Input for this task:
##############################

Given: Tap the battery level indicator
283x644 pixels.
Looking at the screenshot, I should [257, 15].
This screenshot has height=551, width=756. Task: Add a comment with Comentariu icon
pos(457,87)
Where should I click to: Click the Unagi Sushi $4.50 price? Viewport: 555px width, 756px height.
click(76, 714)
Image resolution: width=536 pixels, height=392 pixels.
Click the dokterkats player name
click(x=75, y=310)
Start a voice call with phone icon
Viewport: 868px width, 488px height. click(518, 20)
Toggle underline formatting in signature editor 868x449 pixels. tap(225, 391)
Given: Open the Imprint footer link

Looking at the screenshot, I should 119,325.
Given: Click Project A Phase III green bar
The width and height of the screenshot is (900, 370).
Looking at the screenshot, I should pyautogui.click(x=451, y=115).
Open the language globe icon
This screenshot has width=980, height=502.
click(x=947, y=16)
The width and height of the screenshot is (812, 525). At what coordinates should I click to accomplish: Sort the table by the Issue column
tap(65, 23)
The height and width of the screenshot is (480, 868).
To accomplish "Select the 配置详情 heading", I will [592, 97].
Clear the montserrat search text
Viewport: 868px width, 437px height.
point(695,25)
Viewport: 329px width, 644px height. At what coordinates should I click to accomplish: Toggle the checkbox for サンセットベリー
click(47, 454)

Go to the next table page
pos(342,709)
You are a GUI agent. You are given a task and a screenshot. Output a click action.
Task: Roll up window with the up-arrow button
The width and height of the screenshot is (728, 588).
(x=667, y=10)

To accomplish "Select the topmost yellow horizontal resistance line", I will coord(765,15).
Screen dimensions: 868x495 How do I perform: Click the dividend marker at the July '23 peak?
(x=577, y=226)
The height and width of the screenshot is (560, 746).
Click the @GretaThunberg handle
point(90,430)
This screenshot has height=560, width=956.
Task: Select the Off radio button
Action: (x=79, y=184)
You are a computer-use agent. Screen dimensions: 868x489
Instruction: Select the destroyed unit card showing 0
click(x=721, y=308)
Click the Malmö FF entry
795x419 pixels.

##############################

Directions: Among the lines above, the ones holding the word "agent" must be counted; only that count is to be given.

Output for this task: 2